The terrorists got part of their arms ashore at Kfar Vitkin. But in the fight they lost six killed, 20 wounded, while Haganah suffered two dead, three wounded. Beigin boarded the ship, ordered it southward. At midnight the Altalena rammed on to the beach at Tel Aviv for another attempt. When noon came, an assault boat with a few steel-helmeted Irgunists ventured toward the beach, and despite Haganah fire set up a small beachhead. But when Haganah turned mortar fire on the Altalena, and smoke began to pour out amidships, the rest of the Irgunists jumped over the sides, swam for shore.
"If We Go Down ..." Correspondents and U.N. observers had been watching from deck chairs on the balcony of the beachside Kaete Dan Hotel. Many departed hastily, expecting the Altalena to blow up. Other civilians were evacuated from the waterfront. But boxes of ammunition went off without serious damage. Next morning the Altalena was a smoldering hull.

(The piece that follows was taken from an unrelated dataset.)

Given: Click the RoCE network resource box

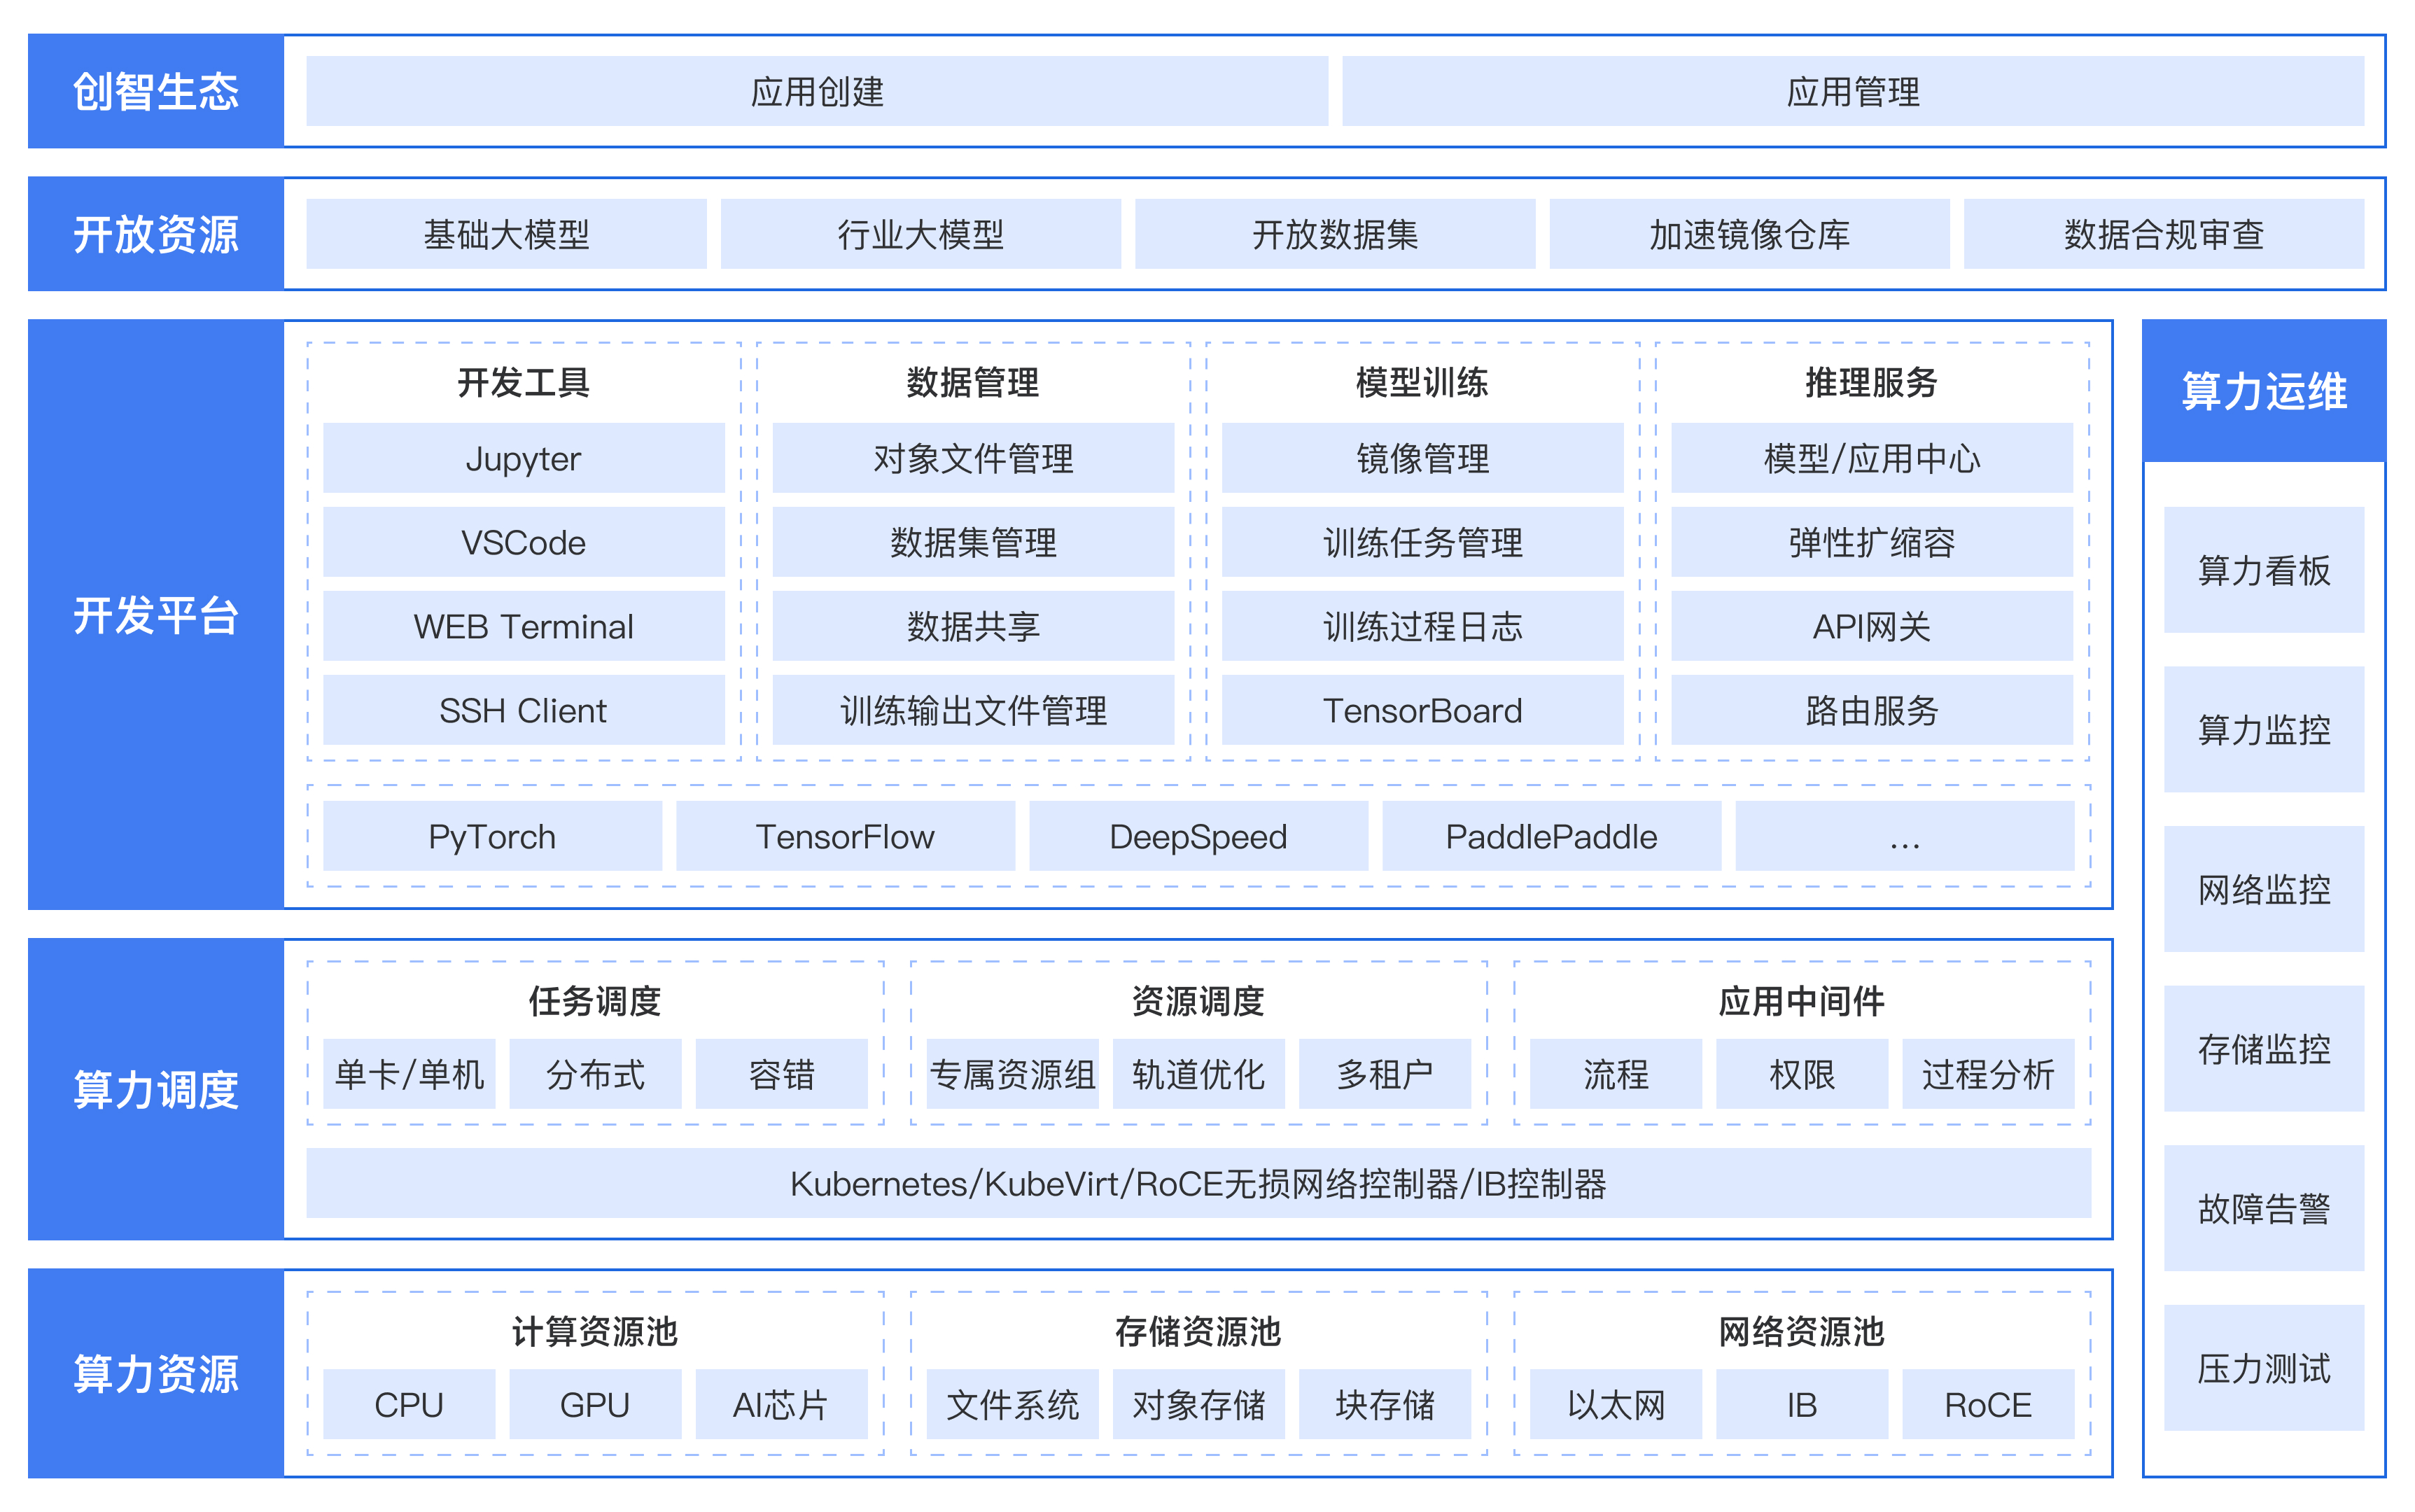Looking at the screenshot, I should coord(1987,1404).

Ashore, the fighting stopped. Irgunists withdrew to their grey stone fortress headquarters in Tel Aviv. Then they got orders from Beigin to go underground. From a secret radio Beigin screamed defiance at the "mad dictatorship" of the Ben-Gurion government, called on Irgunists to leave Israel's army. "If we go down," shrilled Beigin, "we will see to it that the state of Israel sinks with us! If I am killed, the fury of my soldiers will know no bounds . . . They will avenge me, and I fear that the youth of Israel will be wiped out in a single night."

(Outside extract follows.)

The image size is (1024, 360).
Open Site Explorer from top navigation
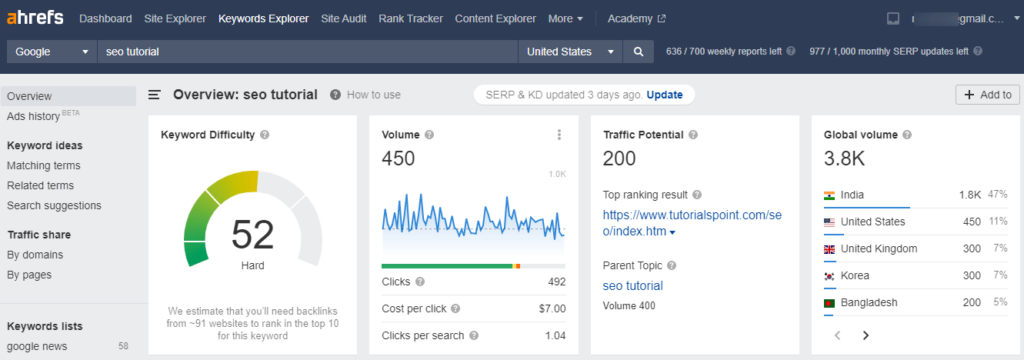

Irgunist Beigin had embraced the philosophy of violence years ago as a law student in Poland, there had joined the youth organization of the Zionist Revisionists. In World War II the Russians arrested him as an "antisocial element" in Poland, exiled him to hard labor in Siberia, later released him to join the Polish army. When his unit reached Palestine, Beigin deserted and went underground with the Irgun. The British put a price of -L-2,000 on his head.

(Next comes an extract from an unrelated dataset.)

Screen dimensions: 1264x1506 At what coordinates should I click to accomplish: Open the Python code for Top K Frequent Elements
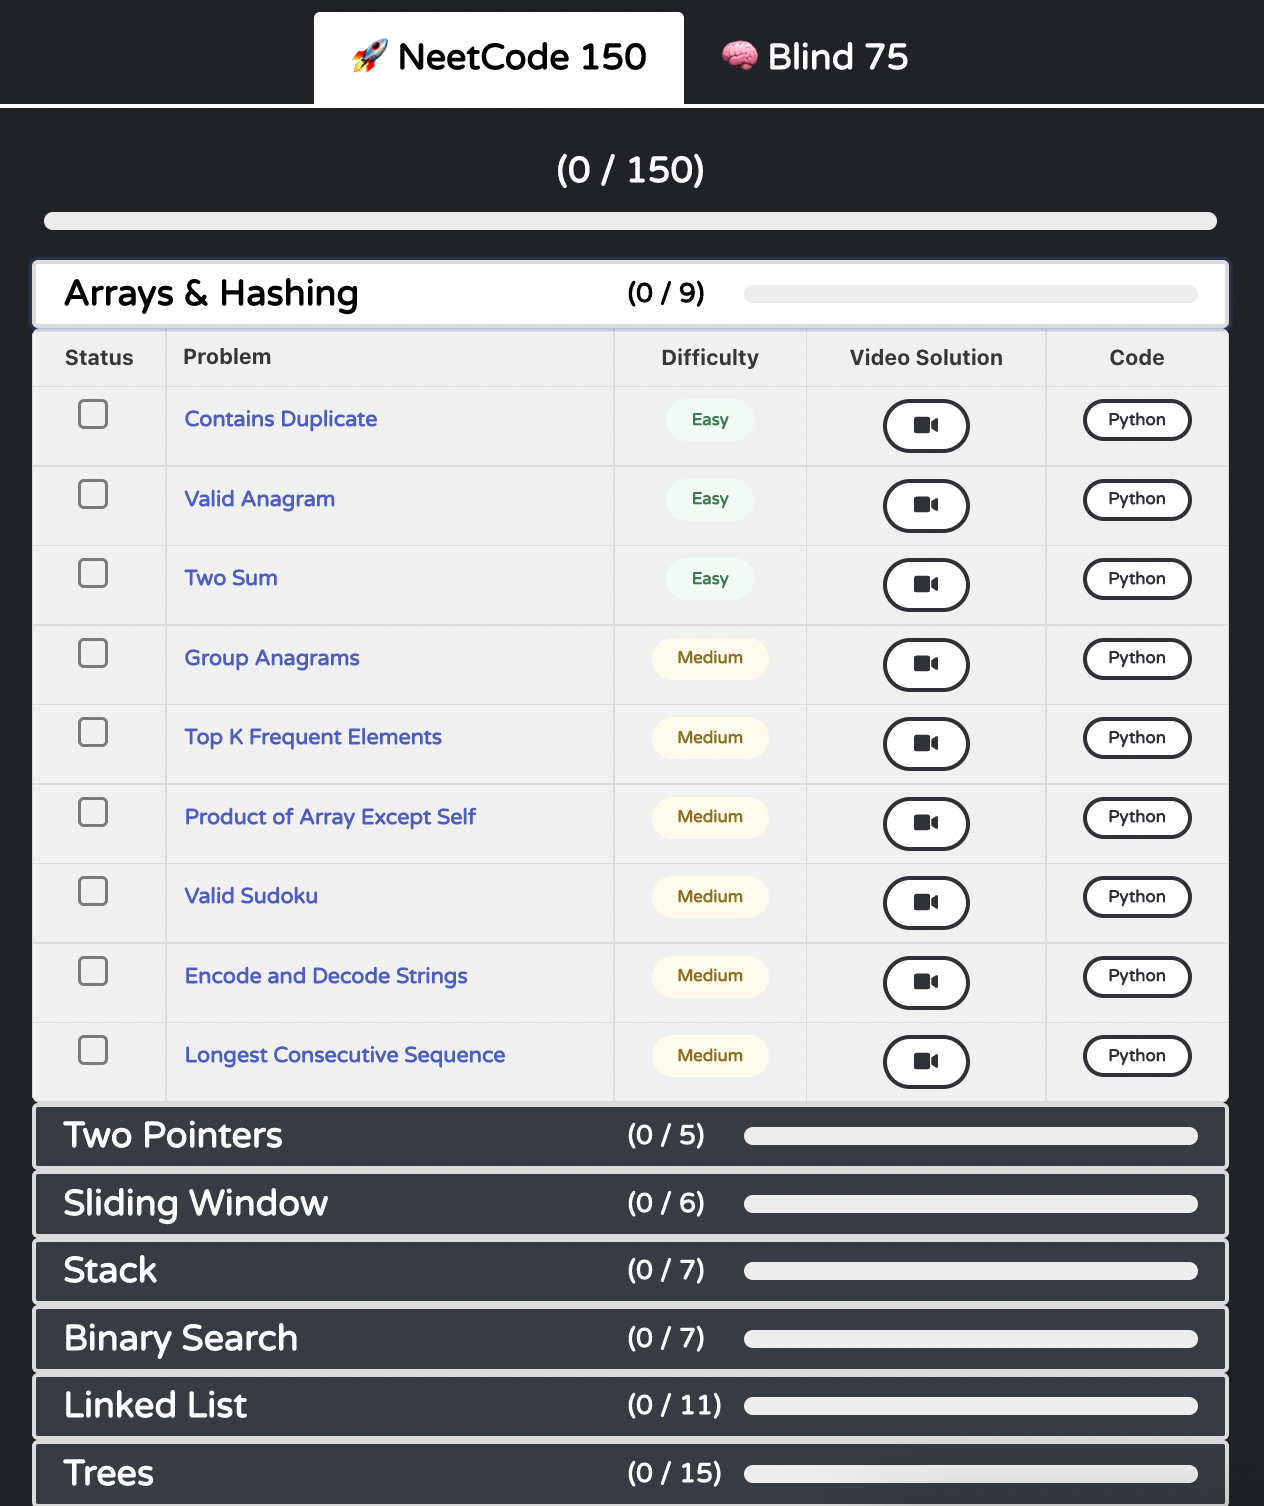coord(1136,738)
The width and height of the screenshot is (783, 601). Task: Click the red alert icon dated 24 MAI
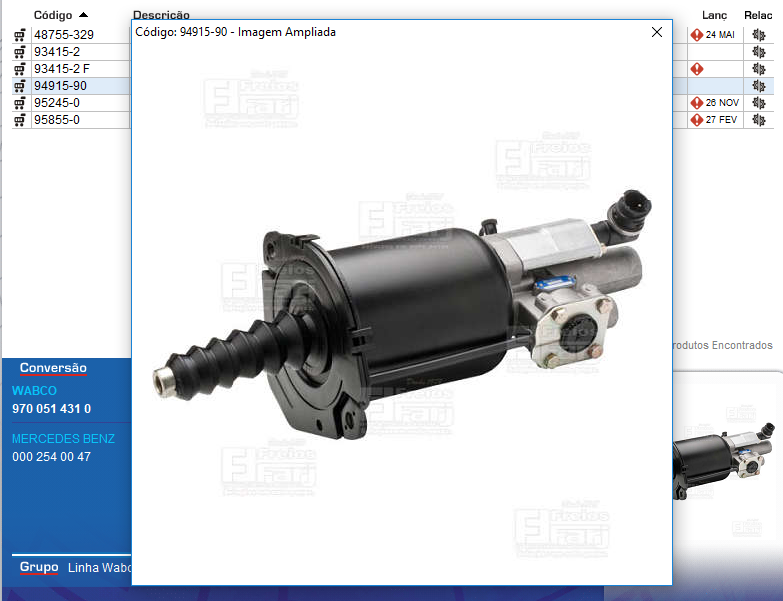[697, 35]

Moderates of Ben-Gurion's socialist party, the strongest in Israel, had been willing to accept a limited Zionist state in the hope of achieving peace and order. Revisionists scorned, such compromise, demanded all of Palestine and Transjordan. The insignia of the Irgun (an outgrowth of the Revisionists) flaunted an arm holding a rifle above an outline of the old double Palestine-Transjordan mandate. Proclaimed its motto: Rak Kach (Only Thus). By terror and sabotage, the Irgun argued, the British could be driven from Palestine and the Arabs restrained.
Unended Danger. The problem for Ben-Gurion was not just to suppress terrorism, but to convince Israelis that the terrorists' promises of victory through violence were deceptive. Last week he demanded and got a vote of confidence (24-7) from the Council of State. Said he: "The incident may be closed, but the danger hasn't ended ... It would be a mistake to depend upon the army alone [to suppress terror]. The entire people of Israel are called upon to overcome the danger." Terrorists had flourished during the British mandate. Now, said Ben-Gurion, Israel must unite to eradicate them.